# That’s Maths: When a walking route in central Paris is bridge too far

## Swiss mathematician’s bid to resolve problem known as The Seven Bridges of Königsberg is first real puzzle in topology

Leonhard Euler, the outstanding Swiss mathematician, considered a problem known as The Seven Bridges of Königsberg. It involves a walk around the city now known as Kaliningrad, in the Russian exclave between Poland and Lithuania. Since Kaliningrad is out of the way for most of us, let's have a look closer to home, at the bridges of Paris.

In the centre of Paris, two small islands, Île de la Cité and Île Saint-Louis, are linked to the left and right banks of the Seine and to each other. We consider only bridges that link the two islands to each other or to the river banks, and ignore all other bridges spanning the Seine. The figure shows there are seven bridges from the left bank, seven from the right bank, 10 from Île de la Cité and six from Île Saint-Louis. This makes 30 in all but, as each bridge is double-counted, there are in total 15 bridges.

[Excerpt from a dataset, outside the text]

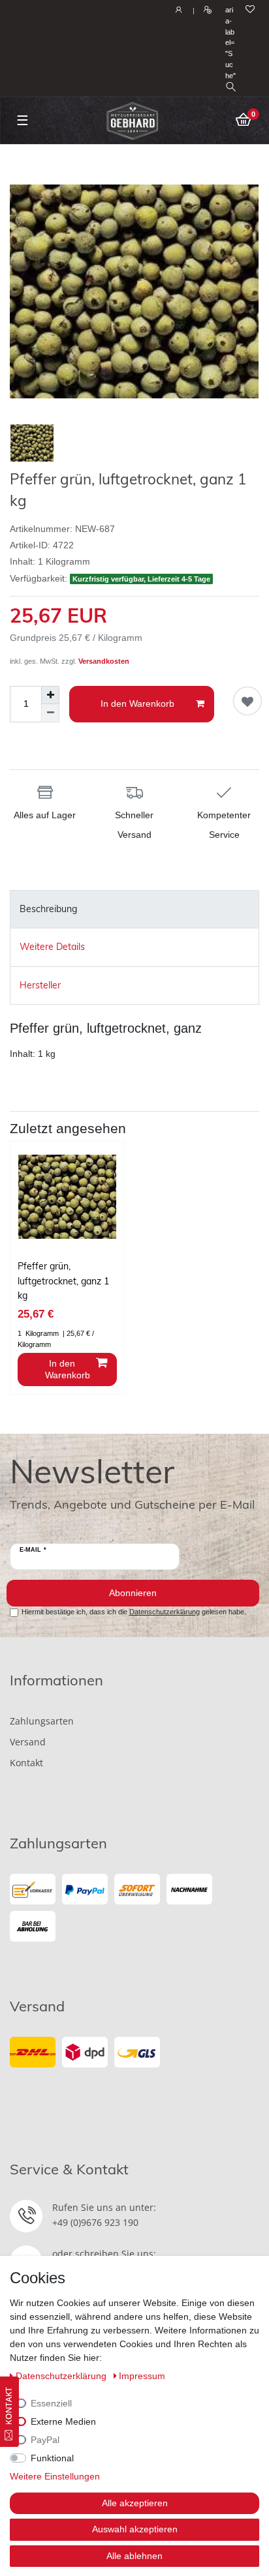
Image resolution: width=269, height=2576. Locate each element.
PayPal (45, 2440)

Inspired by Euler, let us seek walking routes through the centre of Paris that cross each bridge exactly once. We distinguish between open routes that link from one point to another, and closed routes that lead back to the starting point. We pose three problems. The first is this: starting from Saint-Michel on the left bank, walk continuously so as to cross each bridge exactly once. The second problem is not so simple: start at Notre-Dame Cathedral, on Île de la Cité, and cross each bridge exactly once. The third problem is this: find a closed route crossing each bridge once and returning to its starting point.

Euler reduced the problem to its basics, replacing each piece of land by a point or node and each bridge by a link joining two nodes. He saw immediately that any node not at the start or end of the walk must have an even number of links: every link into the node must have a corresponding exit link. Thus, there can be at most two nodes with an odd number of links. Moreover, if any node has an odd number of links, there are no closed routes.